(RECORDS SHOWN begins)

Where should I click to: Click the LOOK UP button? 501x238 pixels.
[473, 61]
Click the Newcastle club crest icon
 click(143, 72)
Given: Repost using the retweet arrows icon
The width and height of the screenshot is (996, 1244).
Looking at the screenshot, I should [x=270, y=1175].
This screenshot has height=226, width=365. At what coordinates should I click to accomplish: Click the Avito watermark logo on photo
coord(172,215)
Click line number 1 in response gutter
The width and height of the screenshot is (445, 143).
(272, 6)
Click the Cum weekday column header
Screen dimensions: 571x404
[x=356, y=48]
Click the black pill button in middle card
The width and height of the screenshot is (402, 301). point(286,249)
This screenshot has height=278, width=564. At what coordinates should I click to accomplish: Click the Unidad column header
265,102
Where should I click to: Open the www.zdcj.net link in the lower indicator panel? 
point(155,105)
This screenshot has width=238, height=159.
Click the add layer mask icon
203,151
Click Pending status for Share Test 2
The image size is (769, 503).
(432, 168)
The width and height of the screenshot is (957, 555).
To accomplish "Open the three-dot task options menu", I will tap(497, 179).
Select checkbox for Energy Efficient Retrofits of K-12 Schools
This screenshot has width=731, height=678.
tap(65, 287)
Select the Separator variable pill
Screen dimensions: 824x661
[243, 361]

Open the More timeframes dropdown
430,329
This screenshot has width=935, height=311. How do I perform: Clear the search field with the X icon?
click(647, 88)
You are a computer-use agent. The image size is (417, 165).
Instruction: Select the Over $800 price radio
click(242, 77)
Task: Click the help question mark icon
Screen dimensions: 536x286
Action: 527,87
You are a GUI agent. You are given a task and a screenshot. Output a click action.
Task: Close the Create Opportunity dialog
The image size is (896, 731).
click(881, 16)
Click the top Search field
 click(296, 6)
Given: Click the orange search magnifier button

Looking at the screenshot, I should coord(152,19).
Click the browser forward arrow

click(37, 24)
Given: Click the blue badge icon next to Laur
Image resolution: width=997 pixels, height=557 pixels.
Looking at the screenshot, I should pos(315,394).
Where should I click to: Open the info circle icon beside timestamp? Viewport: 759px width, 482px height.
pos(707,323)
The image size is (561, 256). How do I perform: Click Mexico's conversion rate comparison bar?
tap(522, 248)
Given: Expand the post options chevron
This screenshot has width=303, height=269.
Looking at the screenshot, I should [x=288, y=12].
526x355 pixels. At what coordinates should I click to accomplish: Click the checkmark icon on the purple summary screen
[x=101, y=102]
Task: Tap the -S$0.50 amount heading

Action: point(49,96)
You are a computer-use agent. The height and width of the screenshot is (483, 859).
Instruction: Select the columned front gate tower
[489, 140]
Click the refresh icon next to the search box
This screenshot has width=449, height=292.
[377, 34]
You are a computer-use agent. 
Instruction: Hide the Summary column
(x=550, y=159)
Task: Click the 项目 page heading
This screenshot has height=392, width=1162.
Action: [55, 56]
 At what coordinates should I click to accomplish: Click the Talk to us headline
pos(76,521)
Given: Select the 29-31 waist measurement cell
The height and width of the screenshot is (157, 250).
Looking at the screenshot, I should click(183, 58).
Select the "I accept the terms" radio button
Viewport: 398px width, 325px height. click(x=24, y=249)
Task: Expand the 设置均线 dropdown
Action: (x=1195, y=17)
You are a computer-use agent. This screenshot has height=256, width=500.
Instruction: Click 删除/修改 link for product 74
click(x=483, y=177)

(RECORDS SHOWN ends)

THE PROBLEM: Your reply should consist of one number: how many lines above contain the word "next".

SOLUTION TO THIS TASK: 2